In [1]:
import io
import os
import matplotlib.pyplot as plt
import pandas as pd
import numpy as np

import boto3
import sagemaker
from sagemaker import get_execution_role, PCA

In [2]:
session = sagemaker.Session()
print(session)

role = get_execution_role()
print(role)

bucket = session.default_bucket()

<sagemaker.session.Session object at 0x7f456ccbe940>
arn:aws:iam::240038582877:role/service-role/AmazonSageMaker-ExecutionRole-20191028T202433


In [None]:
# load data
prefix = 'segmentation'

data_key= prefix + '/azdias_scaled.csv'
data_location = 's3://{}/{}'.format(bucket, data_key)

In [None]:
tmp_list = []

for chunk in pd.read_csv(data_location, chunksize=100000):
    tmp_list.append(chunk)
    
df = pd.concat(tmp_list, axis=0).drop(['Unnamed: 0'], axis=1)
print(df.shape)
del tmp_list

In [None]:
df.head()

In [None]:
# prepare space to store model artifacts
prefix = 'pca'
output_path = 's3://{}/{}/'.format(bucket, prefix)
output_path

In [None]:
N_COMPONENTS = 10
pca = PCA(role=role,
          train_instance_count=1,
          train_instance_type='ml.c4.xlarge',
          output_path=output_path,
          num_components=N_COMPONENTS,
          sagemaker_session=session)

In [None]:
#must convert to RecordSet for built in sagemaker models

#convert df to np array (pass this to the deployed PCA model later)
train_data_np = df.values.astype('float32')

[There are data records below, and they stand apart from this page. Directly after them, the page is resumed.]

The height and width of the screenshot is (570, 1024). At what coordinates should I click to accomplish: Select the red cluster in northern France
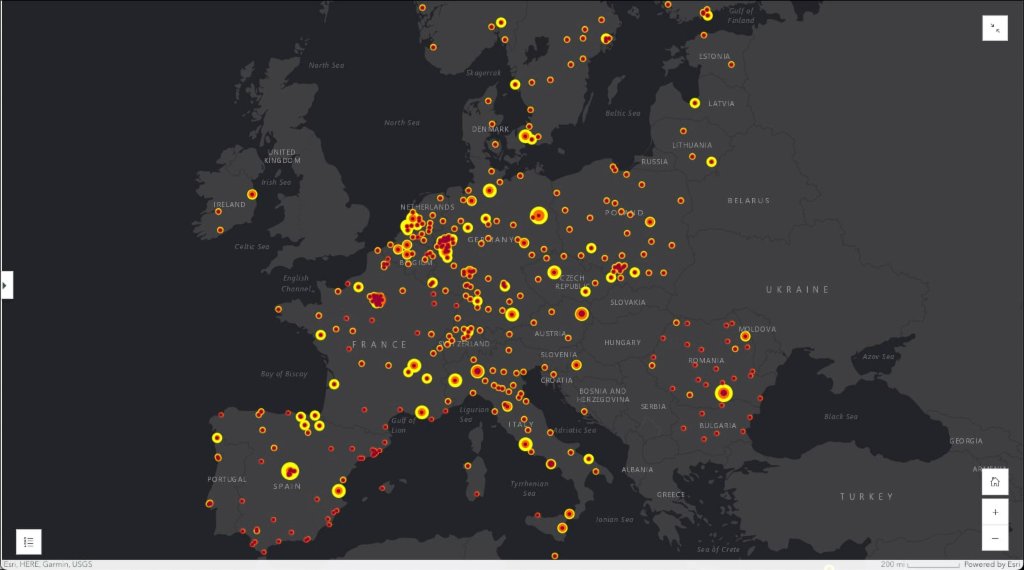pyautogui.click(x=377, y=298)
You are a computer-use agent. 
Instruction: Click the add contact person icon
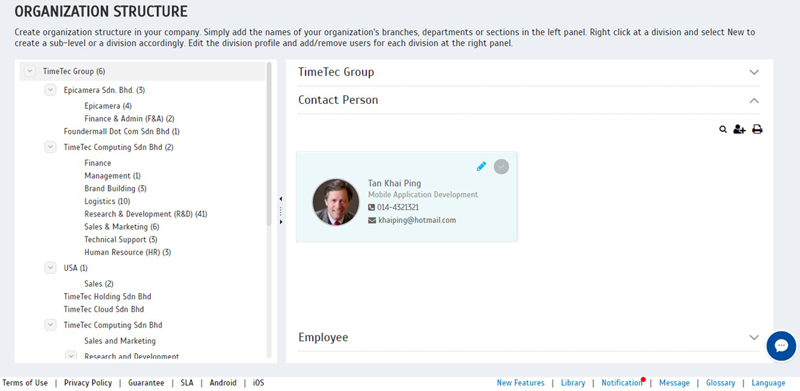pos(739,130)
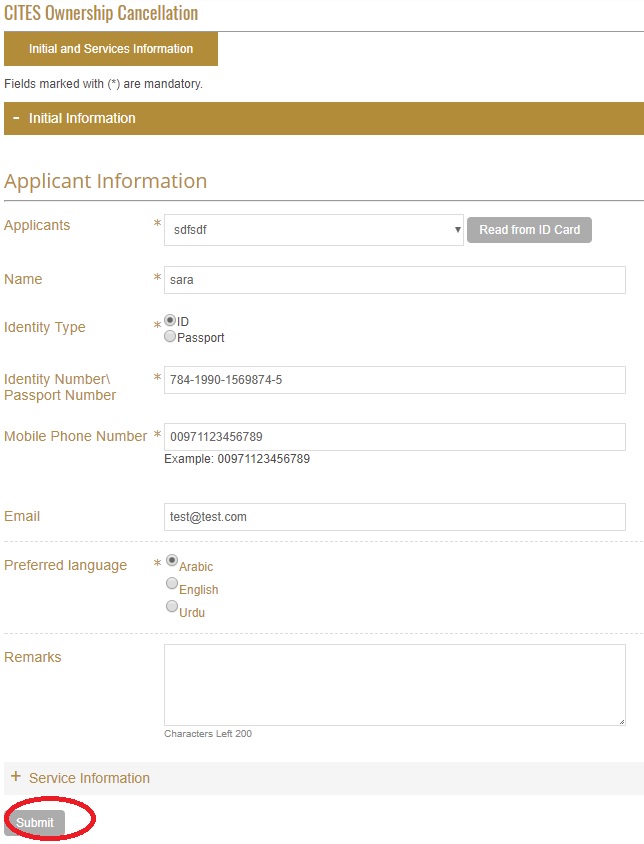The image size is (644, 844).
Task: Click the Preferred language field label
Action: click(x=66, y=565)
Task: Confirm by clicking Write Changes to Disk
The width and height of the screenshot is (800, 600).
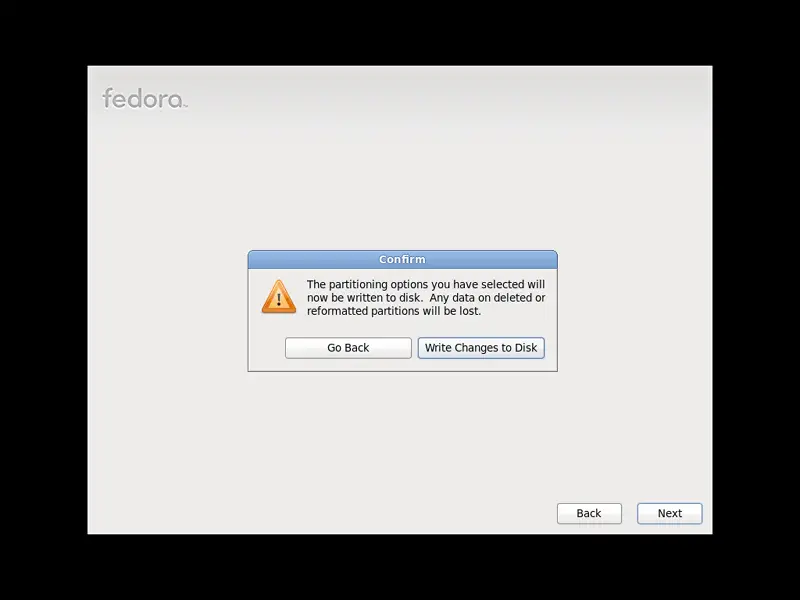Action: (481, 348)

#convert to RecordSet format
formatted_train_data = pca.record_set(train_data_np)

In [None]:
pca.fit(formatted_train_data)

In [None]:
#get from AWS console
training_job_name = 'pca-2020-04-19-17-25-20-625'
model_key = os.path.join(prefix, training_job_name, 'output/model.tar.gz')
print(model_key)

boto3.resource('s3').Bucket(bucket).download_file(model_key, 'model.tar.gz')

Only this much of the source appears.